Jack Tyler - Former Virginia Tech Hokie Walk-on star Linebacker Jack Tyler has been with the program for a while working GA and assistant positions, Quality Control things. He was learning the ropes, and seemed to be coaching the excellent, underrated, Hokie Linebacker corps from behind the curtain for the 2020 season. Well, it seems that this former Hokie player just hit the ranks of official Assistant Coaches. (Hokies might not be heavily represented in the playing ranks, but between the NCAA and Pros, Hokies are showing up big in the coaching arena.) Jack Tyler seemed like he was destined to coach, from his Senior year on.

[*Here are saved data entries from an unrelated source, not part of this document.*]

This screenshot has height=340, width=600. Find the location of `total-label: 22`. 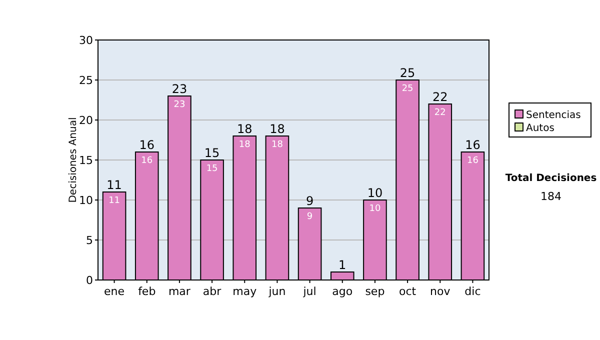

total-label: 22 is located at coordinates (440, 97).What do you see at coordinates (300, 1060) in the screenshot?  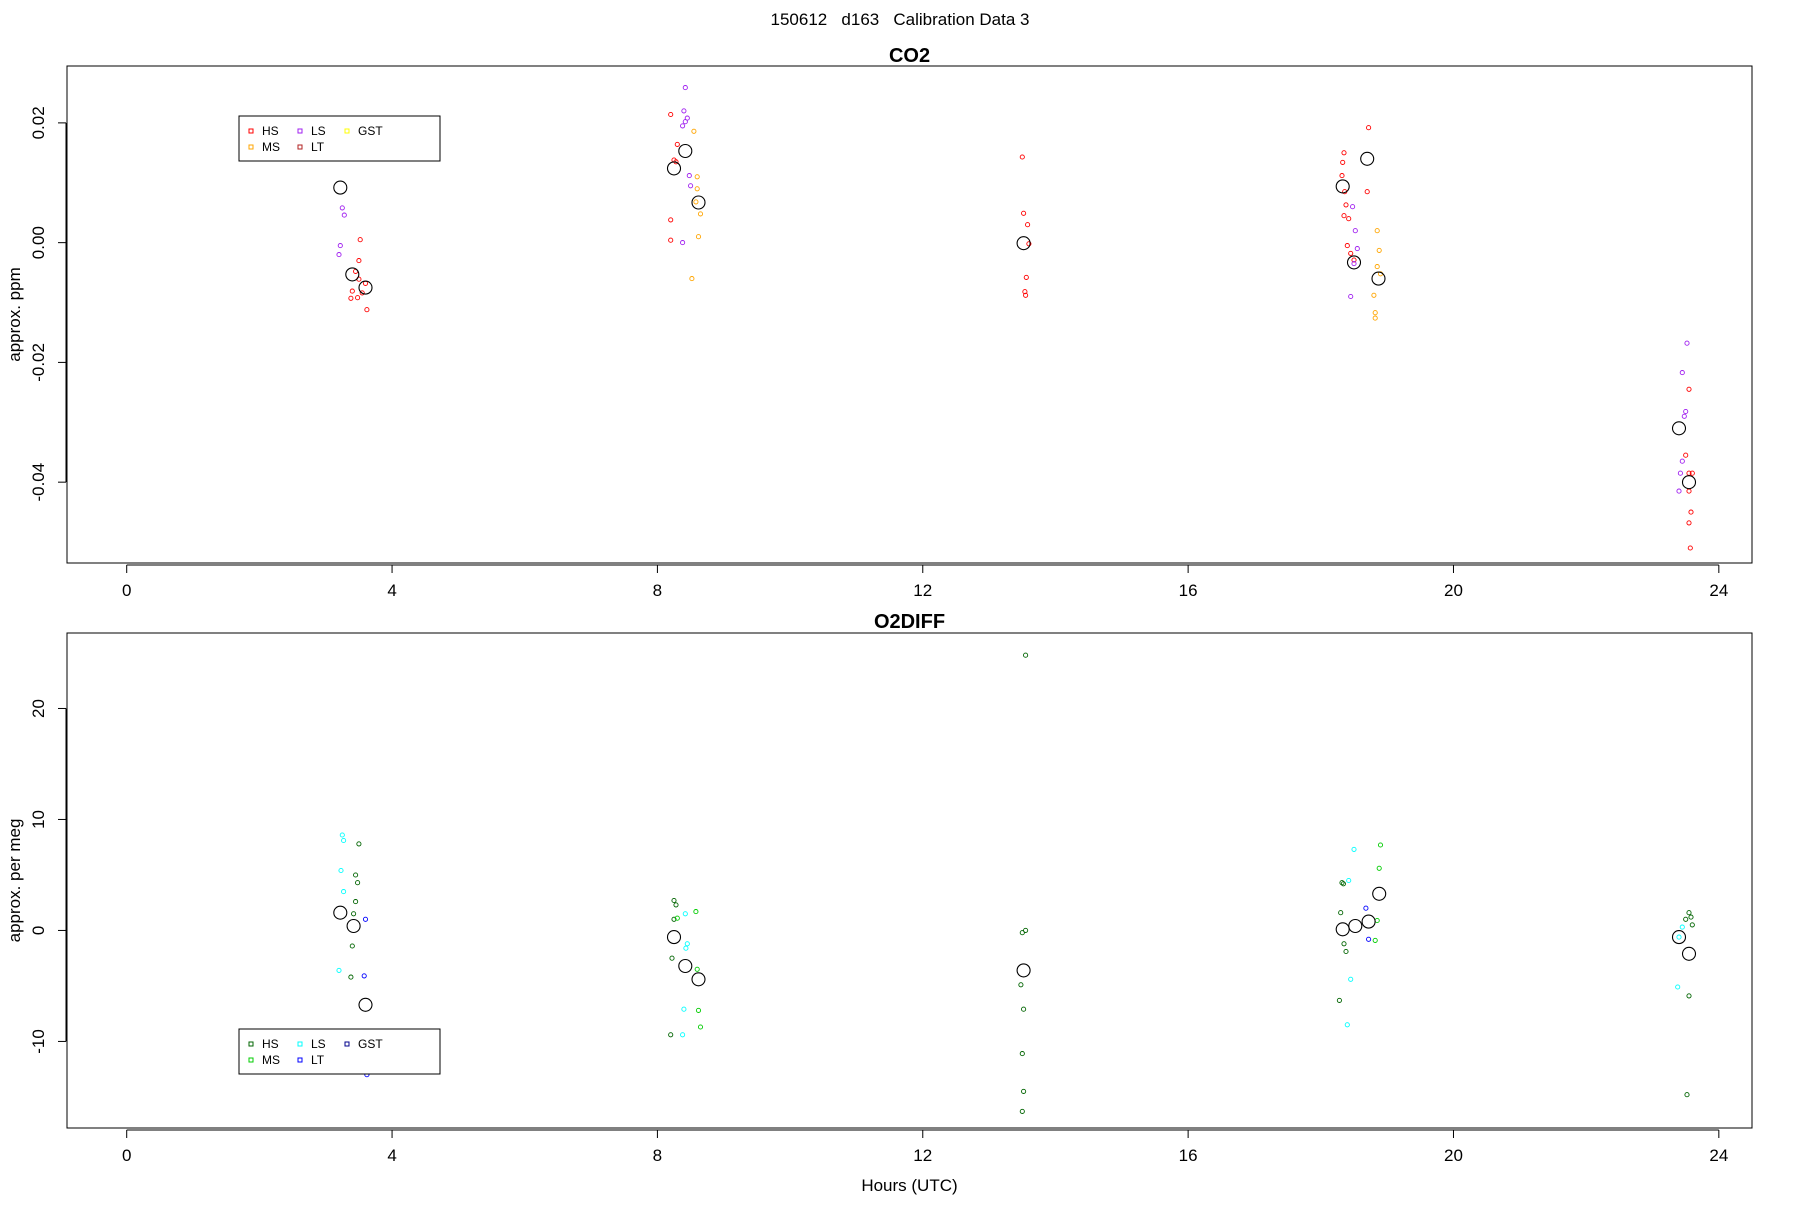 I see `o2diff-legend-marker-lt` at bounding box center [300, 1060].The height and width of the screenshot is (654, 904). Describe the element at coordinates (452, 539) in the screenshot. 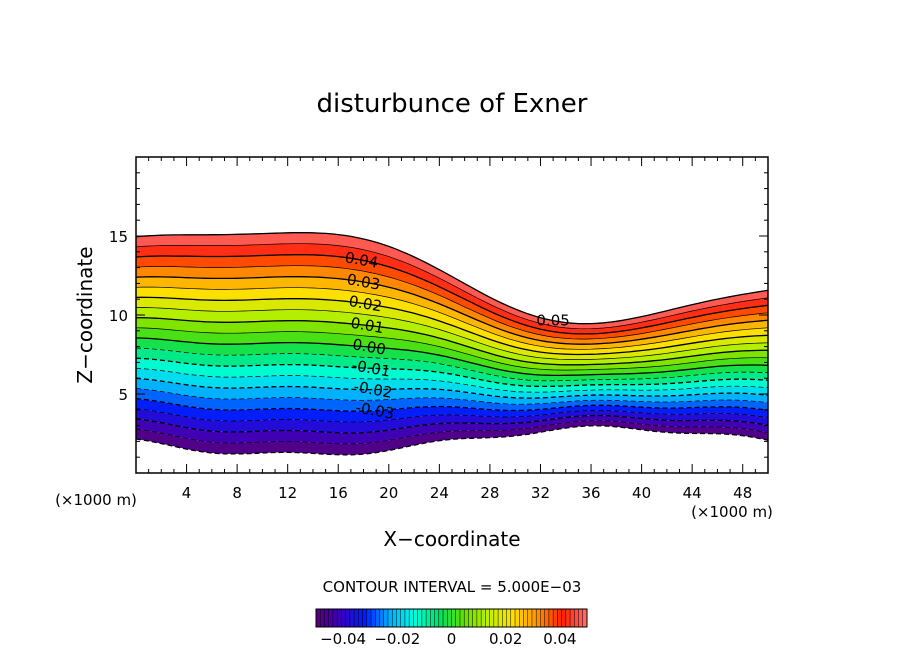

I see `x-axis-label: X−coordinate` at that location.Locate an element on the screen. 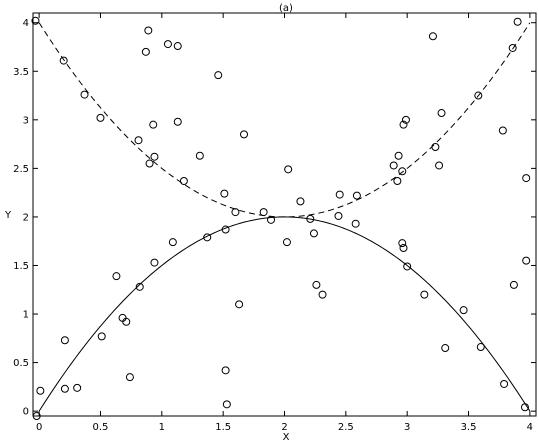 This screenshot has width=539, height=443. x-tick-label: 2.5 is located at coordinates (346, 428).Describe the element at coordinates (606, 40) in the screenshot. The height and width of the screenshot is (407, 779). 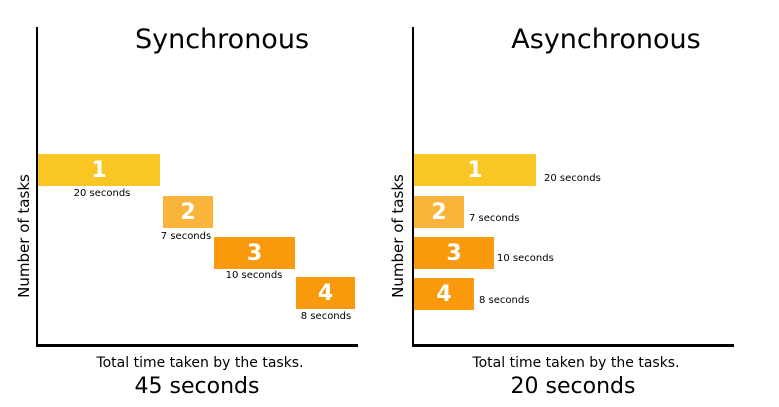
I see `panel-title: Asynchronous` at that location.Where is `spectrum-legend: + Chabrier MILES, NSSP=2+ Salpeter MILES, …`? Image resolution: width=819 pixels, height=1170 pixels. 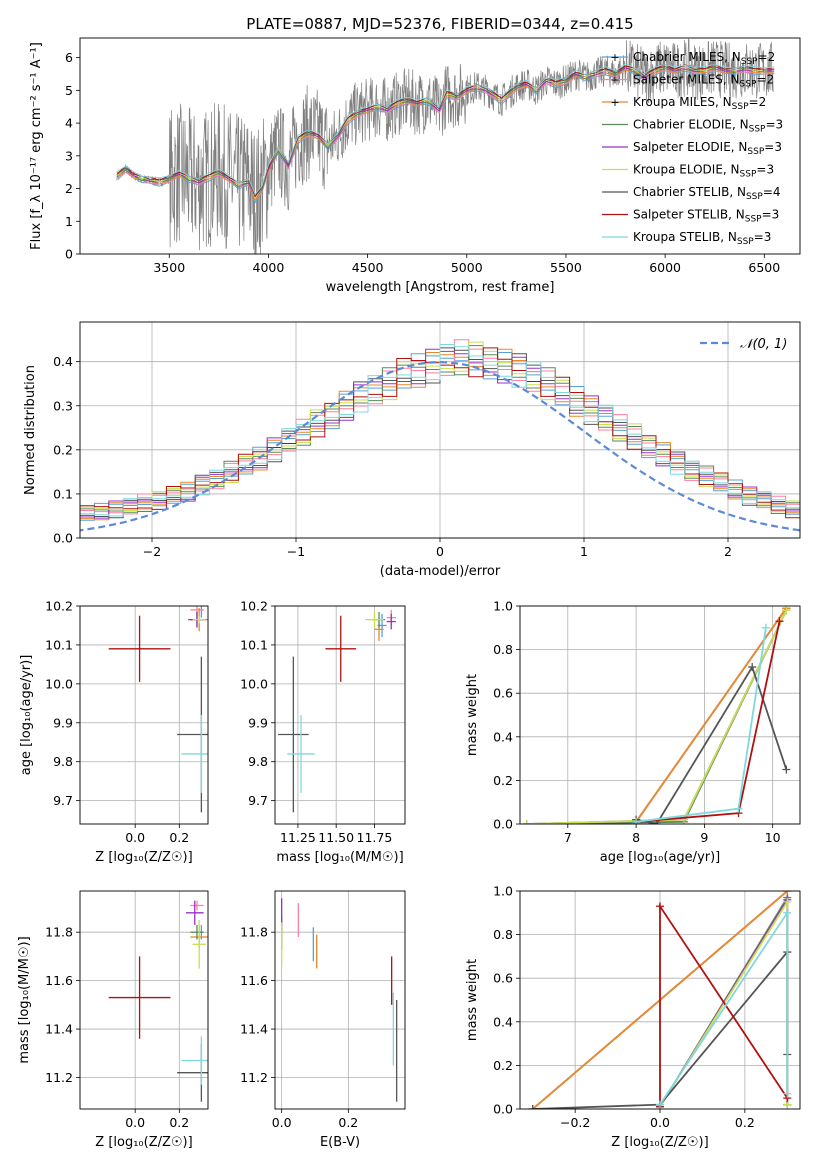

I always wondered when and where we’d see his name pop up, and many of his fellow Hokies were pleased and excited to see him land is first official Assistant Coach role at his alma mater. Tyler brings energy, discipline, playing knowledge, and that unique brand of ‘former walk-on’ attitude to the job. He’s a big net positive for the program on the field and we’ll see how he fits into the mix when it comes to recruiting.

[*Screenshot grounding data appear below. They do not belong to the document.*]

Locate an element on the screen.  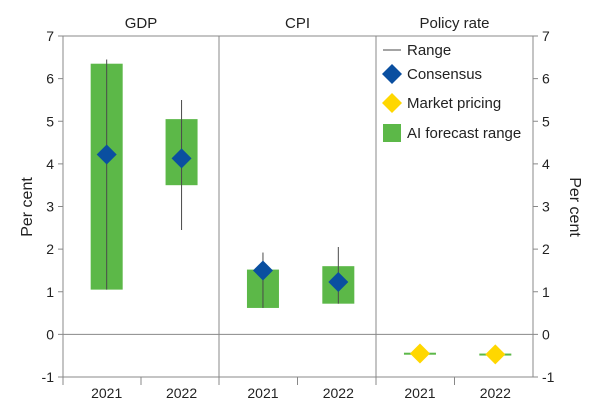
y-tick-label-left: 4 is located at coordinates (50, 164).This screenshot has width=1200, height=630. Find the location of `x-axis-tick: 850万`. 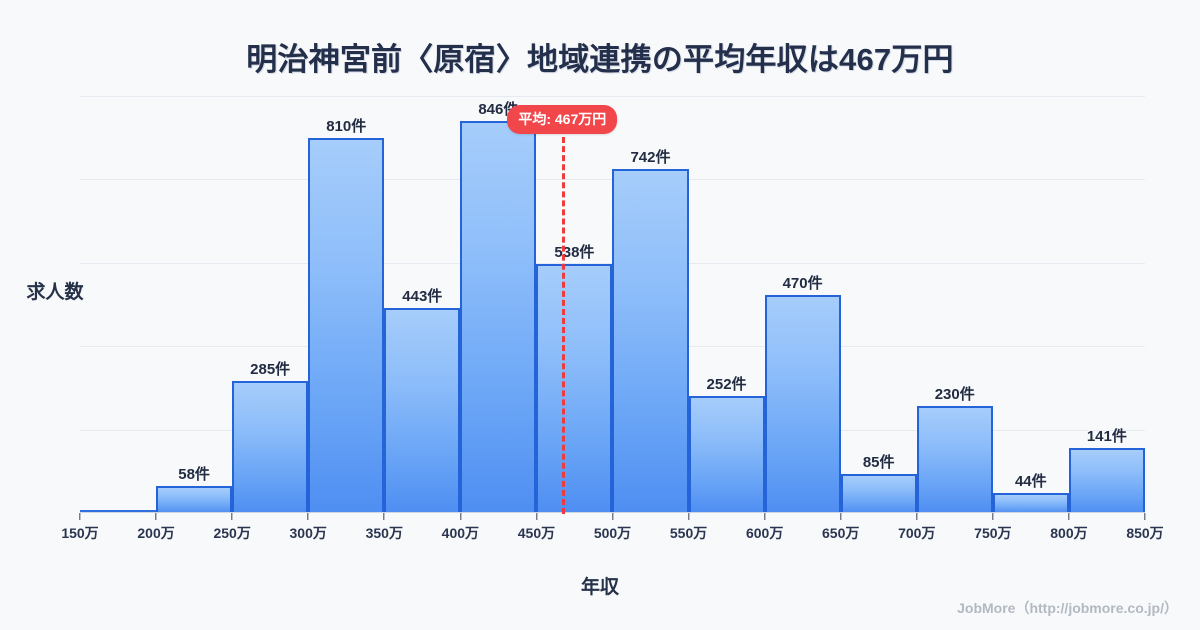

x-axis-tick: 850万 is located at coordinates (1145, 528). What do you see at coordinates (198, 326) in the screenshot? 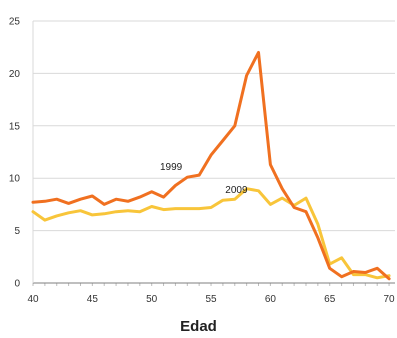
I see `x-axis-title: Edad` at bounding box center [198, 326].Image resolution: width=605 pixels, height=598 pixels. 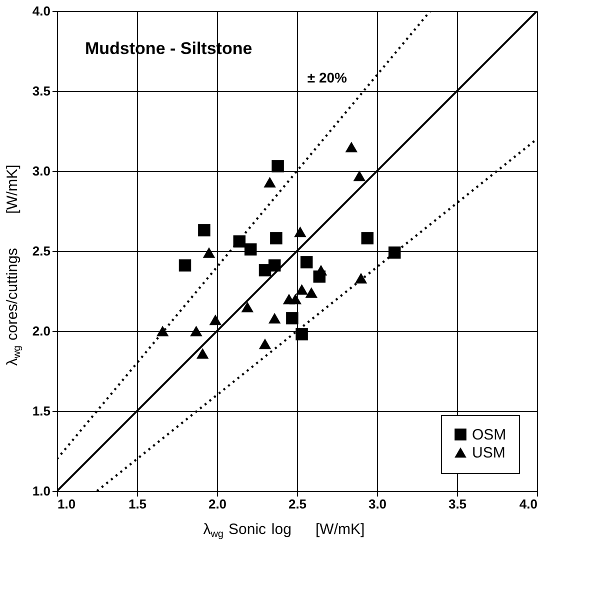 What do you see at coordinates (378, 504) in the screenshot?
I see `x-tick-label: 3.0` at bounding box center [378, 504].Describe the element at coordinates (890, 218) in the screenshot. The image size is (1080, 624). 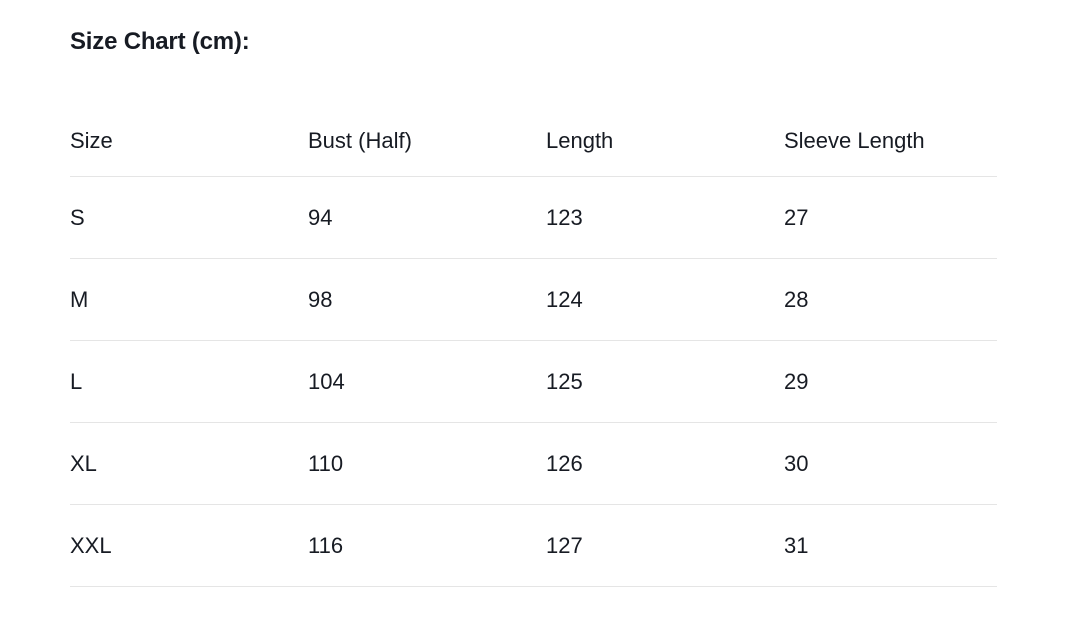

Adam Lechtenberg and Jafar Williams - The former is the current running backs coach, the latter the wide receivers coach. Both men started at some point in 2019 at their current positions. Williams has a long parallel and intersecting history with the Fuente trail including Illinois State. Lechtenberg also comes with a history of working for Fuente at Memphis. He came to Tech in early 2017. Since this, presumably will be the first complete season as field coaches for the Hokies, their impacts have been difficult to gauge.

The Latest Additions:

J.C. Price - Assistant Defensive Line Coach and Recruiting Coordinator is the current title, but Price is someone who breaks the long term Fuente associate mold, again. First, for those of us who remember “Starter” jackets, young bespectacled Bud Fosters, and Frank Beamer’s with just a touch of gray on the sides... J.C. was the man of the Hokie defensive interior. After a two year GA stint at Tech, he embarked on a notable career as a highly rated assistant at JMU during their championship years, and then Marshall. Price coming home to Blacksburg was a real boost for many who had deflated a bit after Darryl Tapp left for the pro coaching ranks. It was a first rate hire that will eventually pay bigger dividends as time rolls and more coaching shuffles happen. His pickup was a net positive, and his recruiting and collegiate experience, here at Virginia Tech will only be additional emotional momentum in that direction.

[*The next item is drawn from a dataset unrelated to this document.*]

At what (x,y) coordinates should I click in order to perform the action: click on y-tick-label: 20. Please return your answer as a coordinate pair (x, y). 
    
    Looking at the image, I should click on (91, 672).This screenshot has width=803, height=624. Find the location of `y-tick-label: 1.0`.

Jon Tenuta - Tenuta is not coming to Tech as a field coach. He’s going to be up in the booth doing the defensive analytical work. He came from four seasons at Cincinnati where he coached the Bearcats’ Safeties. His history is a two to three year stint bounce across many teams in the NCAA FBS ranks - many of whom are ACC teams including Georgia Tech, NC State, and Virginia - of all places... Frankly, I am not exactly sure what Tenuta will be doing and the hire, though nice for OT Jon Tenuta, is a bit odd. We shall see how it shapes up.

Summing It All Up

So, that’s the list... I think... It’s not trivial folks, and this level of churn when your program is still not particularly strong or balanced after a major transition does not help the situation much.

Overall, the Hokies seem to be on the B+ side of the coaching curve, but critical losses and some unfortunate retentions (Well, just one, and there will be an article on that subject, soon.) leave the coaching staff grade at a B+ with a shade toward B. All of that could change if the current situation morphs into a solid and successful effort for 2021. What’s successful? A winning season, a stable conveyor for player talent, final stability on the coaching staff, best described as moving in a positive and sustainable direction. An ACC Coastal win would be tonic. A serious challenge to Clemson for the ACC Championship would be an excellent outcome. We’ll see.